[AUFGABENSTELLUNG]:
Schreibe die Einträge wortwörtlich ab, beginnend mit der Zeile, die „Where should I click to: Click the Machine“ enthält, und endend mit dem Schluss der Einträge, jeweils einschließlich.

[Daten zu Wörtern und Positionen der Einträge]
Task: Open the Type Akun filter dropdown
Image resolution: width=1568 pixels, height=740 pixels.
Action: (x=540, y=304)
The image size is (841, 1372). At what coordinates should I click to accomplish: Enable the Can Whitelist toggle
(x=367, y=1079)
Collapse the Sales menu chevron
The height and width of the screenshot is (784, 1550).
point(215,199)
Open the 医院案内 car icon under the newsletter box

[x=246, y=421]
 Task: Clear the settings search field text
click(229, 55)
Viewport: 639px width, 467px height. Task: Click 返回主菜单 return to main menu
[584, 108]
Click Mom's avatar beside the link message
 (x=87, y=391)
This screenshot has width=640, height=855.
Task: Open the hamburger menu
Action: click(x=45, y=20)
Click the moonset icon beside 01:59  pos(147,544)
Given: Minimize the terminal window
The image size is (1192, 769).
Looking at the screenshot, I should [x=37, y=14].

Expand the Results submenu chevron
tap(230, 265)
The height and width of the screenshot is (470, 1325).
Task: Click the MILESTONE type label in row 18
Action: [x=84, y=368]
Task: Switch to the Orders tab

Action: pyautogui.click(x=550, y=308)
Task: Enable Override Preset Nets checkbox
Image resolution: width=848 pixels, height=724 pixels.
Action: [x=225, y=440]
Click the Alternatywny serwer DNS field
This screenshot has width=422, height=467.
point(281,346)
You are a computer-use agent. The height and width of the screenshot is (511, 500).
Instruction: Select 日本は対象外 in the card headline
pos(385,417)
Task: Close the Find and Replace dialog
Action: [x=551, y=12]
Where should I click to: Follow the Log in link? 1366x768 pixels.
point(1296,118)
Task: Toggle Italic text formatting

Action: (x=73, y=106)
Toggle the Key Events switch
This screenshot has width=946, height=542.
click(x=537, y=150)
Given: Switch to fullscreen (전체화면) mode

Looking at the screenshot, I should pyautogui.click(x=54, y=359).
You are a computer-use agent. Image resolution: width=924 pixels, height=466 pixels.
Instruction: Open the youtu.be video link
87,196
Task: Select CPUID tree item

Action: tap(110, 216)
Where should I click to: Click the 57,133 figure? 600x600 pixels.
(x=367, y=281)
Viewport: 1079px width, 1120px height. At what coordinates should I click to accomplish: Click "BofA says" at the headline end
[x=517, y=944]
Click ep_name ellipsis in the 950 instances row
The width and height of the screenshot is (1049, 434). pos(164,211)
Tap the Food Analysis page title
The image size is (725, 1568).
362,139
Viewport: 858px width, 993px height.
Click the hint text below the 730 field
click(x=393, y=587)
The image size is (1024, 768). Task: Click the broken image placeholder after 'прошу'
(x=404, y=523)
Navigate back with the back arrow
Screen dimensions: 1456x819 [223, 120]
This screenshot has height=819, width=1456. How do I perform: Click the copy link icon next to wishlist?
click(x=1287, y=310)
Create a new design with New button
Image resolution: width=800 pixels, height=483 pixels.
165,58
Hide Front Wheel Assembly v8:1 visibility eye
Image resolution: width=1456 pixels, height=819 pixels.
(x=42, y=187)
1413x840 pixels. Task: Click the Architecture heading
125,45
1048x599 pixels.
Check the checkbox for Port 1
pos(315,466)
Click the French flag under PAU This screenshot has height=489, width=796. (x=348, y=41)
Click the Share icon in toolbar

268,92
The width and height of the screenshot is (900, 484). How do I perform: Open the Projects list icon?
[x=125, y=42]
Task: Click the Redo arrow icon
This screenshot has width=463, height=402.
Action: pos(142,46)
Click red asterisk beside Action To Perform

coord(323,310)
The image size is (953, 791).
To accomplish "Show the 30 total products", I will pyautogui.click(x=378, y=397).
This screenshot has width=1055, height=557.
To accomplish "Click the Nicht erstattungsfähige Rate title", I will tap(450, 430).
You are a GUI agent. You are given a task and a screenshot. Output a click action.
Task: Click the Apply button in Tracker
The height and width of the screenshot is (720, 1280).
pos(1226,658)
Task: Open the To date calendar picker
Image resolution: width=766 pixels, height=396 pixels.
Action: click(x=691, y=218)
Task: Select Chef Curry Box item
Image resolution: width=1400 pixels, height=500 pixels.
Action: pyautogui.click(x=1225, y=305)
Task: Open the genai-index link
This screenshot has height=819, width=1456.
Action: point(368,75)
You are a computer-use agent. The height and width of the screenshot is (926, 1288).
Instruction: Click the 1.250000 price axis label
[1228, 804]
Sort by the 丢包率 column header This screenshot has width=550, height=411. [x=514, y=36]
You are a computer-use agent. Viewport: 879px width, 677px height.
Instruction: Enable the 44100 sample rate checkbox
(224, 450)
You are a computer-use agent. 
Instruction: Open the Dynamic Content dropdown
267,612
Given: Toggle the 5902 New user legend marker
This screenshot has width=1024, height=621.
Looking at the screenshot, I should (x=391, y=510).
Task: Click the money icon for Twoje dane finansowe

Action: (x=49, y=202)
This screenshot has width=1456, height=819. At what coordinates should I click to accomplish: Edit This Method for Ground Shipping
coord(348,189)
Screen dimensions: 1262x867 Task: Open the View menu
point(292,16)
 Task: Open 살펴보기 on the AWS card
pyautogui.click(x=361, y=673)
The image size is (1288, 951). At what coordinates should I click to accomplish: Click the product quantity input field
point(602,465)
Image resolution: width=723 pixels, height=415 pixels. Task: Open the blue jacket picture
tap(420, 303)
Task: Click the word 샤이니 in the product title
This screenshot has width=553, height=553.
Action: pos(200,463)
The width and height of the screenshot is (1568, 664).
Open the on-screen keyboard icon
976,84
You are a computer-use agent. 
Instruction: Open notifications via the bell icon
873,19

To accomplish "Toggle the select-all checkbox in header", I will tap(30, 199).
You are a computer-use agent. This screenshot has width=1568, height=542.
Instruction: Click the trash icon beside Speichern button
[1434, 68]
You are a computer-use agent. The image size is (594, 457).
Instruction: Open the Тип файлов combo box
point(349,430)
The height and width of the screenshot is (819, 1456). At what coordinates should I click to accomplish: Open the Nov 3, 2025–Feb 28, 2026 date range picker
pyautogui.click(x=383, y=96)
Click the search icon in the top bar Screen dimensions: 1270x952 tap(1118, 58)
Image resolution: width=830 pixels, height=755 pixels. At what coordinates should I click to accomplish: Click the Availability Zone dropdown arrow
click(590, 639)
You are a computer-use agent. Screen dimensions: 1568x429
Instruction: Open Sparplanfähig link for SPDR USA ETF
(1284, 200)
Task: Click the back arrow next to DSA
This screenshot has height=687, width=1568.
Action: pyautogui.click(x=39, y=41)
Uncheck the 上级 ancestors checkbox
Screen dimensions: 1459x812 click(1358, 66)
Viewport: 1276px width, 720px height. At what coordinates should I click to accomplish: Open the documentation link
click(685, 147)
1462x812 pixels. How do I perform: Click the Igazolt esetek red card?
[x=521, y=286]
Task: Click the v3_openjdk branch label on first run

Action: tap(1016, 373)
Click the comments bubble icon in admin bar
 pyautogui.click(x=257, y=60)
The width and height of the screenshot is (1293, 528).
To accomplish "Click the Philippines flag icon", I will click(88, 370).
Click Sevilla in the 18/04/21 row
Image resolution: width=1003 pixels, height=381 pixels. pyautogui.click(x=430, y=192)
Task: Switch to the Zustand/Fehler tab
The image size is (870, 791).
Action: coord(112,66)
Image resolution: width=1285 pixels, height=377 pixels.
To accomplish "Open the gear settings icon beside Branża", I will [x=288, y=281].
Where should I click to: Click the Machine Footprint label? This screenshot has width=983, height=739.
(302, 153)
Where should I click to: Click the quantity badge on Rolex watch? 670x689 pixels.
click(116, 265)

[LÖSUNG]:
Where should I click to: Click the Machine Footprint label? This screenshot has width=983, height=739.
(302, 153)
Where should I click to: Click the quantity badge on Rolex watch? 670x689 pixels.
click(116, 265)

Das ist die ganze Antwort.